Teenagers form their own Republican club here
Republican Party Chairman Sonny Coane has announced the formation of the Sevier County Teen Age Republican organization.
“We are excited about the first TARS chapter to be chartered in Sevier County,” said Coane.
He was contacted by Davy Thomas last September indicating that his two daughters, Makenzie and Madison, along with some other students, were interested in helping with the presidential campaign. Coane suggested the formation of a teen Republican chapter would be an excellent way for them to become involved in the political process on an ongoing basis.
“That idea has now become a reality and the group is up and running,” Coane said.
Elected chairwoman of the organization by her peers, Makenzie, a student at Gatlinburg-Pittman High School, said the teens became engaged with politics during the course of the presidential campaign of 2012 and were looking for an organization that welcomed their participation and interest.
“We want to reach out to teens in the area, especially those who are politically undecided, to share our values, and encourage students who are interested in politics as a career,” she said. “We’re focused on service and information.”
The Sevier County TARS has received a charter from the Tennessee Republican Party recognizing it as the official teen Republican organization in the county.
The executive board of the teen organization consists of students from Sevier County and Gatlinburg-Pittman high schools.
“We want to expand, though,” said Callie Deanda, who serves as the board’s recording secretary, “and hope to have students from Pigeon Forge High School and Seymour become active.”
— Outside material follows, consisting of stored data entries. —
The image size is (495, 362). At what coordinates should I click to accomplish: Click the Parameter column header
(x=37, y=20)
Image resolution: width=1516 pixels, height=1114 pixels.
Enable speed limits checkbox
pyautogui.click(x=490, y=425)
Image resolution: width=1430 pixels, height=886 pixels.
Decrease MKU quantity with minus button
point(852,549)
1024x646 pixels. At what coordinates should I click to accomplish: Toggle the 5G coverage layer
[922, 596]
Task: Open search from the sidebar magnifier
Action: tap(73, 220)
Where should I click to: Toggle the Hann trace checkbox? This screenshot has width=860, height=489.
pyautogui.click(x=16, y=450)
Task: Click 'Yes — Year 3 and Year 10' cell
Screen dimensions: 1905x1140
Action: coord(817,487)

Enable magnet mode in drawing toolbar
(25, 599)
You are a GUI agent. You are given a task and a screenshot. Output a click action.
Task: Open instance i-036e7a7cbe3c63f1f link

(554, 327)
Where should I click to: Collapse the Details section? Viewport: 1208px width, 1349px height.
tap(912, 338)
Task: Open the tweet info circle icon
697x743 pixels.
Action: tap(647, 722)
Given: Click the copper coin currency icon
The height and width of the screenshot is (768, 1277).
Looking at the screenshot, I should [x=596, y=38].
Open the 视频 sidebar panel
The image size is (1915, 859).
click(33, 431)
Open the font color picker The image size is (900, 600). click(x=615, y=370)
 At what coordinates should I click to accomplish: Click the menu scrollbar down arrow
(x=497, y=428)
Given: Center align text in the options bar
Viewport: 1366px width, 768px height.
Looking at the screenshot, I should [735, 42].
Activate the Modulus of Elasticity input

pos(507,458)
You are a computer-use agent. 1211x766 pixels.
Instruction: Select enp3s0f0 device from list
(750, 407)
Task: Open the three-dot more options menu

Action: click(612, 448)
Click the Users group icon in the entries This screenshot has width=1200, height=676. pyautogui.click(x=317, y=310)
Among the service projects the Sevier County TARS will take on is a card program for the community and families of Newtown, Conn., site of the recent Sandy Hook Elementary School tragedy. Another project is to send cards to the military on duty in Afghanistan during the holiday season.
The TARS students are planning to help with a food service ministry coordinated by the Gatlinburg First United Methodist Church, and to volunteer at the Sevier County Food Ministry.
The TARS students are also interested in learning from established political figures in the region. At their next meeting in January, the teens will host Gatlinburg Mayor Mike Warner. The students will be seeking information on how to become political candidates, to run a campaign, and the responsibilities involved in serving while in elected office.